If to choose a person as the constant center of one's concern, as the focus of one's view of life, was to love-he thought-then it was true that she loved him; but if, to him, love was a celebration of one's self and of existence-then, to the self-haters and life-haters, the pursuit of destruction was the only form and equivalent of love. It was for the best of his virtues that Lillian had chosen him, for his strength, his confidence, his pride-she had chosen him as one chooses an object of love, as the symbol of man's living power, but the destruction of that power had been her goal.
He saw them as they had been at their first meeting: he, the man of violent energy and passionate ambition, the man of achievement, lighted by the flame of his success and flung into the midst of those pretentious ashes who called themselves an intellectual elite, the burned out remnants of undigested culture, feeding on the afterglow of the minds of others, offering their denial of the mind as their only claim to distinction, and a craving to control the world as their only lust-she, the woman hanger-on of that elite, wearing their shopworn sneer as her answer to the universe, holding impotence as superiority and emptiness as virtue-he, unaware of their hatred, innocently scornful of their posturing fraud-she, seeing him as the danger to their world, as a threat, as a challenge, as a reproach.

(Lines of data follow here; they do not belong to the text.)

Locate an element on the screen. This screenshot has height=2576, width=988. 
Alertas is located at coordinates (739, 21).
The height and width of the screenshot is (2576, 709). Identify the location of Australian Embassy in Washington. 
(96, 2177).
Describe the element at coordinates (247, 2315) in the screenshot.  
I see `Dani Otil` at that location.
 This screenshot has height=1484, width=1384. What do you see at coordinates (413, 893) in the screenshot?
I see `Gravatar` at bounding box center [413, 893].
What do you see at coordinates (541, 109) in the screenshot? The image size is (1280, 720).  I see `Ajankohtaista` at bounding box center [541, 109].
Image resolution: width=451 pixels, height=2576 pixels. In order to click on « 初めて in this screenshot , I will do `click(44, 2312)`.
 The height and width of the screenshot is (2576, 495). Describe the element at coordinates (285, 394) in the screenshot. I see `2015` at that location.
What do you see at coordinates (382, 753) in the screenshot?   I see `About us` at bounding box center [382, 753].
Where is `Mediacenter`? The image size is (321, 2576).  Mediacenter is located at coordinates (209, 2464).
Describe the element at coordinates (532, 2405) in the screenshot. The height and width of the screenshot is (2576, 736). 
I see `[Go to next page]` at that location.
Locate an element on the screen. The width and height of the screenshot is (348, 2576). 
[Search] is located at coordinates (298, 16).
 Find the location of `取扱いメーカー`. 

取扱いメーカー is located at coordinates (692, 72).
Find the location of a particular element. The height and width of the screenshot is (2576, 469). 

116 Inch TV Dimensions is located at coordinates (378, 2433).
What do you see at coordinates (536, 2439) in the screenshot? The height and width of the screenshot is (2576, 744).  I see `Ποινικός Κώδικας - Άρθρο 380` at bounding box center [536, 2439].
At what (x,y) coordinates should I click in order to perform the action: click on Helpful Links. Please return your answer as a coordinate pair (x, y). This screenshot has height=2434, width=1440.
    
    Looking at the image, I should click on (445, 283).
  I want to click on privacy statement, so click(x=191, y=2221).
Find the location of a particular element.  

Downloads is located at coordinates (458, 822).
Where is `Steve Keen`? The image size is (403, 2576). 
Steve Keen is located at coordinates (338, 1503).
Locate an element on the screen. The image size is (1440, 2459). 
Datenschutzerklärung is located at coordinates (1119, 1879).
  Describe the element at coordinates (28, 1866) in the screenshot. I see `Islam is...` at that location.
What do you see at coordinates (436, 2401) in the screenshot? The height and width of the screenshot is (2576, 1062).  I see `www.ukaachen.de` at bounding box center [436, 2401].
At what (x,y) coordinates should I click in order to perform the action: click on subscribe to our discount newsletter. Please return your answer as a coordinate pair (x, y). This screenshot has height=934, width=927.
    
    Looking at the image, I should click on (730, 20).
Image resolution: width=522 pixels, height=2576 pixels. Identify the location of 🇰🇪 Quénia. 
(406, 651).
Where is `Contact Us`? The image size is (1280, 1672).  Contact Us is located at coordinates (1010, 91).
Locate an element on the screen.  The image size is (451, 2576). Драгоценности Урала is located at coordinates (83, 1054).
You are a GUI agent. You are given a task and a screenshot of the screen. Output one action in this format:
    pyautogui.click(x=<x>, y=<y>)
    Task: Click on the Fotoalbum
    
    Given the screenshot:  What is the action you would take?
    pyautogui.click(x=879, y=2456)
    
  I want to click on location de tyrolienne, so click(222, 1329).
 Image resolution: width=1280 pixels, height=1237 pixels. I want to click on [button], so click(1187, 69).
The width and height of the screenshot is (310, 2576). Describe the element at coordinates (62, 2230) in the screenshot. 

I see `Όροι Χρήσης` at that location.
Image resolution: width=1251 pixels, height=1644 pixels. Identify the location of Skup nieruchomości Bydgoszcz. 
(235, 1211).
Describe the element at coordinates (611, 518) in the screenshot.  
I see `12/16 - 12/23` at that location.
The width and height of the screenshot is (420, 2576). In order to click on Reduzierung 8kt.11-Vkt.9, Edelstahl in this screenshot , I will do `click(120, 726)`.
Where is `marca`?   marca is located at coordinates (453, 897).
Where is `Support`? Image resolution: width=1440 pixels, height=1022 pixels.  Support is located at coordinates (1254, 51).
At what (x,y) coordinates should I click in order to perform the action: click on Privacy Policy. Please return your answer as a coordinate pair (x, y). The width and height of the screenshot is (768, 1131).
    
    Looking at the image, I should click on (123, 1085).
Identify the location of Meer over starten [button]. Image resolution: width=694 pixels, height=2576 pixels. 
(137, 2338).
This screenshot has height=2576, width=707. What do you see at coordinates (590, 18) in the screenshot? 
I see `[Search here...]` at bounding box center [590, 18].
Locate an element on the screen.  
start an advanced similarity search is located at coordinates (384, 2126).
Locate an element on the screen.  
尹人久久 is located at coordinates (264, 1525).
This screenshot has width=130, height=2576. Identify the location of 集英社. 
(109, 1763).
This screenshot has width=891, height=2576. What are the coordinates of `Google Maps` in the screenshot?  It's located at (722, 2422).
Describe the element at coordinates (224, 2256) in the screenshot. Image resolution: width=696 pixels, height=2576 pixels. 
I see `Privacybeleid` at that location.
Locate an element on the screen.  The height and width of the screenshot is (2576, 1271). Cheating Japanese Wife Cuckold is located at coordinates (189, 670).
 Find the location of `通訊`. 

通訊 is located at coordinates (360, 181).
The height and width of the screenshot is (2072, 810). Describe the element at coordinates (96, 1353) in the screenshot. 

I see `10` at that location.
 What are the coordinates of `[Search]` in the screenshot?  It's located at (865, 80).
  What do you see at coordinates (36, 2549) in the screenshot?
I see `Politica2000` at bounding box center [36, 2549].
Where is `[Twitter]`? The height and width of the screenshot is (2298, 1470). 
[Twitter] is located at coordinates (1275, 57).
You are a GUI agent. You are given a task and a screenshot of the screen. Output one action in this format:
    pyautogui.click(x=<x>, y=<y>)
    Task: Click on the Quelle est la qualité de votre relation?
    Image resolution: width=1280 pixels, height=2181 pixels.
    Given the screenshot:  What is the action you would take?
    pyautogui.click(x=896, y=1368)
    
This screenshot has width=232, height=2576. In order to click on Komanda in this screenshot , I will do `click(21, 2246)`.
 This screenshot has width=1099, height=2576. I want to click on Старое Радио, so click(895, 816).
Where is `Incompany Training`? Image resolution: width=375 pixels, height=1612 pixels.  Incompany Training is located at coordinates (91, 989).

The lust that drives others to enslave an empire, had become, in her limits, a passion for power over him. She had set out to break him, as if, unable to equal his value, she could surpass it by destroying it, as if the measure of his greatness would thus become the measure of hers, as if-he thought with a shudder-as if the vandal who smashed a statue were greater than the artist who had made it, as if the murderer who killed a child were greater than the mother who had given it birth.
He remembered her hammering derision of his work, his mills, his Metal, his success, he remembered her desire to see him drunk, just once, her attempts to push him into infidelity, her pleasure at the thought that he had fallen to the level of some sordid romance, her terror on discovering that that romance had been an attainment, not a degradation.